Keep API keys secure
Use the narrowest credential that fits the job and keep raw tokens out of public code.
API security is mostly about using the right credential in the right place. A server can safely hold a full account API key. Shipped software and public JavaScript should not.
Zwely helps by separating account API keys from product-scoped validation tokens and by storing only hashes after the raw value is shown once.
Credential safety basics
Use account API keys only on servers
Account keys start with zwy_ and can access supported account API resources. Keep them in server environment variables or a secret manager, never in shipped software or public JavaScript.
Use validation tokens for software
Validation tokens start with zvl_ and are scoped to one product, making them safer for license checks from an app. They should still be treated carefully, but they are intentionally less powerful.
Store raw values once
Zwely shows new credentials once and stores only hashes afterward.

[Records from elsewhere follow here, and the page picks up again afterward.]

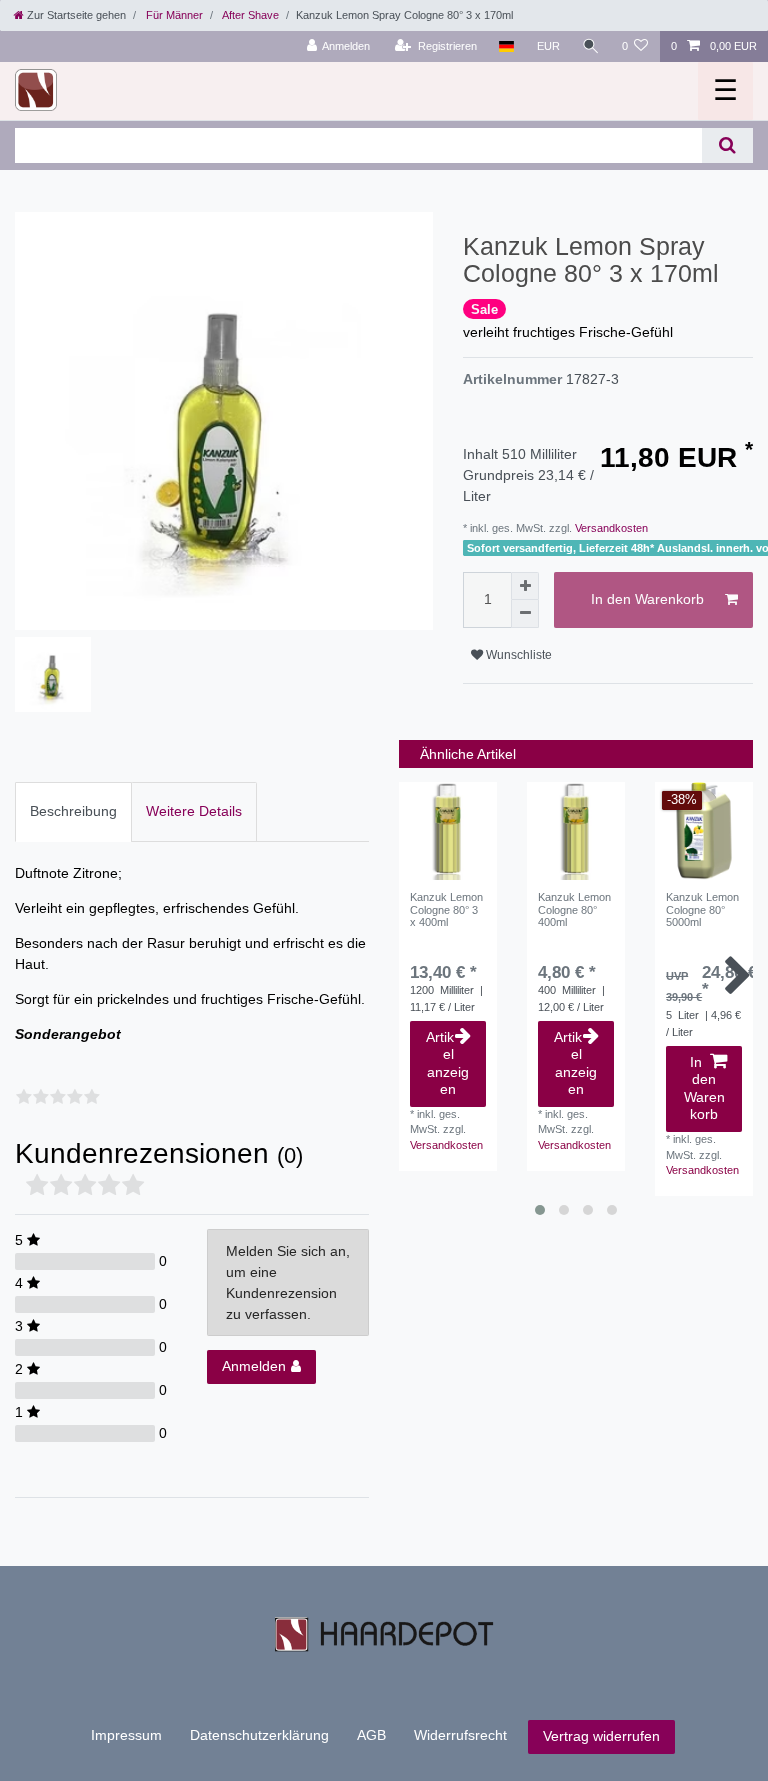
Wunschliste (517, 655)
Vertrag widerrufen (601, 1736)
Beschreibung (73, 811)
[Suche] (591, 46)
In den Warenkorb (647, 599)
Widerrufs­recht (460, 1735)
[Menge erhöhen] (525, 586)
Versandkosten (610, 528)
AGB (371, 1735)
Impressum (126, 1735)
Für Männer (173, 15)
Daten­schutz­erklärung (259, 1735)
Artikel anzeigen (447, 1063)
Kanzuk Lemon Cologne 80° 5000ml (702, 909)
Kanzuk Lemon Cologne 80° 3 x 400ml (446, 909)
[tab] (73, 811)
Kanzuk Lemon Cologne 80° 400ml (574, 909)
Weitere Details (194, 811)
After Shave (249, 15)
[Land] (506, 46)
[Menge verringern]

If you close the reveal without saving the raw value, create a new credential and revoke the unused one.
Revoke old credentials
Revoke keys when a developer leaves, a server is replaced, an integration is retired, or a token may have been exposed. Revoked credentials stop working immediately.
Build around rate limits
API limits protect accounts and checkout reliability. Handle 429 responses with backoff instead of retrying in a tight loop.
Good to know
- The API reference includes current rate limits, request examples, response examples, and error shapes.